Make the repetition of strokes the most important topic in your first training sessions. I do almost exclusively rhythm drills with my students. Probably the best known is the suspenders drill, which I have already shown dozens of times in my videos. With this drill, or with similar drills, you achieve a frequent repetition of the basic strokes. It creates a rhythm and there is also already a focus on footwork. Another perfect suggestion for the start on clay is my video “31 Baseline Warm Up Drills“. Check it out. I also recommend the trainer’s classic feeding drills from the baseline. Here, you can hit many strokes in a row, which makes it easier to get used to clay.
Tip 2: Footwork is the key to success
I don’t need to tell you that footwork is an important part of tennis. But on clay, footwork is even more important. The rallys on clay are usually longer, so the most important thing here is good recovery. It’s best to incorporate footwork drills into your tennis training right from the start. Overcross, sidestep, splitstep are the be-all and end-all and should not be lest out. It is also possible to slide on clay. You should also include this in your training if your tennis court is firm enough (never slide on courts that are too soft = risk of injury). Sliding on clay is not only fun, it also has a very clear purpose. By sliding, I manage to push my body’s center of gravity towards the ground and get closer to the ball at the same time. This makes your strokes more explosive and economical.

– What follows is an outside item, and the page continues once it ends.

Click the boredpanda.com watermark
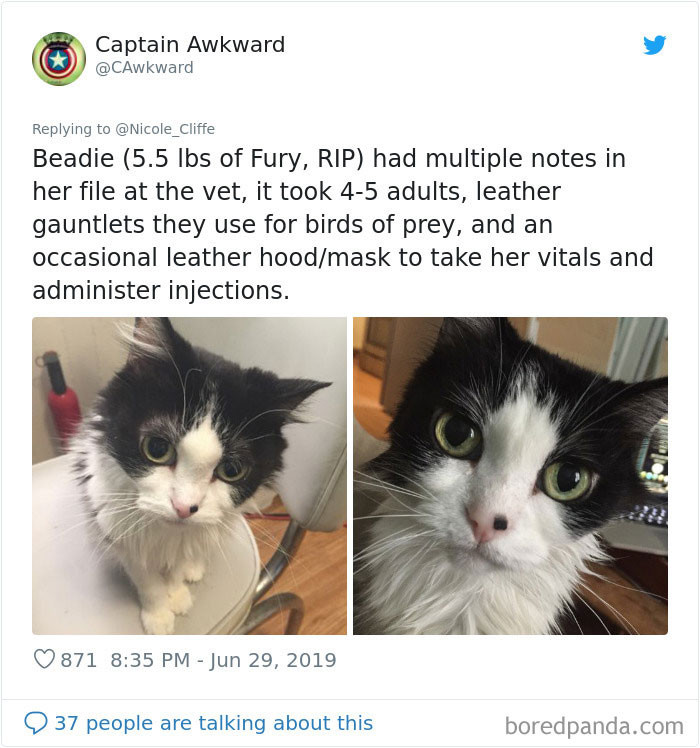The width and height of the screenshot is (700, 748). 594,726
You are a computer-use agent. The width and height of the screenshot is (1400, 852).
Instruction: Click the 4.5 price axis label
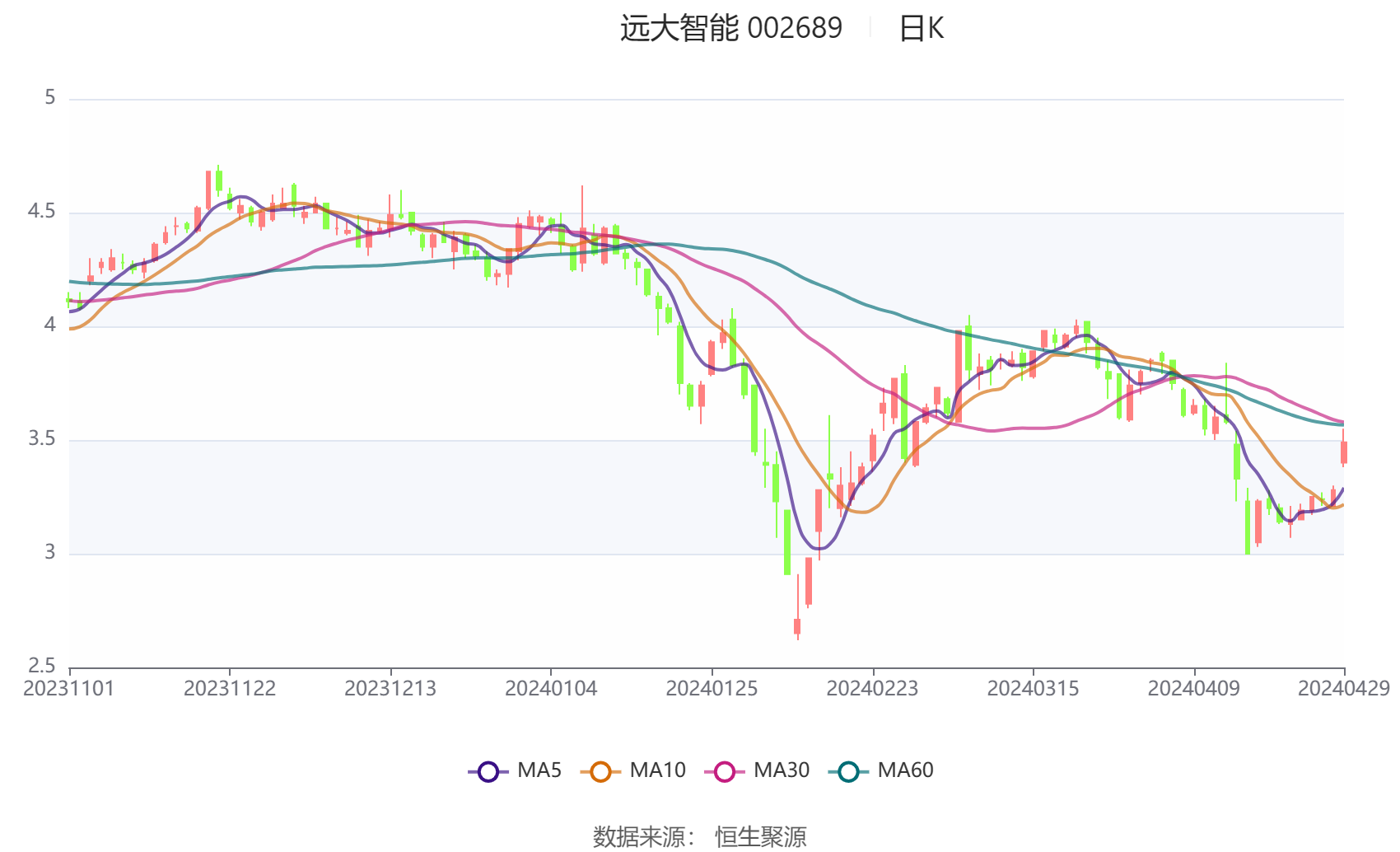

Tip 3: Set the focus on topspin and slice
Topspin is much more effective on clay than on carpet, for example. The surface is harder and the sand takes the spin much better, therefore you can play higher over the net with even higher stroke speeds. For example, try stretching a rope above the net and get used to hitting the ball higher over the net. In my video “Drills with higher net” on YouTube, I have put together some drills for you. But also the slice is very effective on sand. It bounces much flatter and makes your opponent have to go deeper into his knees. The slice is also extremely effective as a tactical stroke, e.g. to vary the speed of play.
Tip 4: Learn to be patient
Especially very offensive players definitely have to adjust on clay. I am one of them. I like to play very offensively, prefer to win points quickly and hit powerful shots. I have to change that on clay, because the opponent will reach my balls much more often. In case of doubt, the safer game usually wins. Therefore, try to include tactical drills in your practice session. Also offensive players have to learn to build up the point and to play patiently. The right time is often decisive for winning the point, i.e.: When do I go for the winning shot and when not?
Tip 5: Work on positioning
I mentioned it at the beginning: Recovering with footwork is very important. But where do I have to move on clay? Here you should pay particular attention to movement to the angle bisector in your drills. A good court coverage is extremely important on clay, because especially angled balls can be extremely effective. Feeding drills, for example, can be used here, in which the trainer places particular emphasis on positioning.
By the way: I neglect serve and return in the first 2-3 training sessions. I put the main focus on the groundstrokes. Often, strokes like serve and return become much easier for the students in the following lessons. The situation is different, of course, when the first tournaments are coming up. Here I have to incorporate these strokes into my training.
I hope my tips helped you and you had a good first training session on clay. Enjoy the outdoor season and have fun practicing!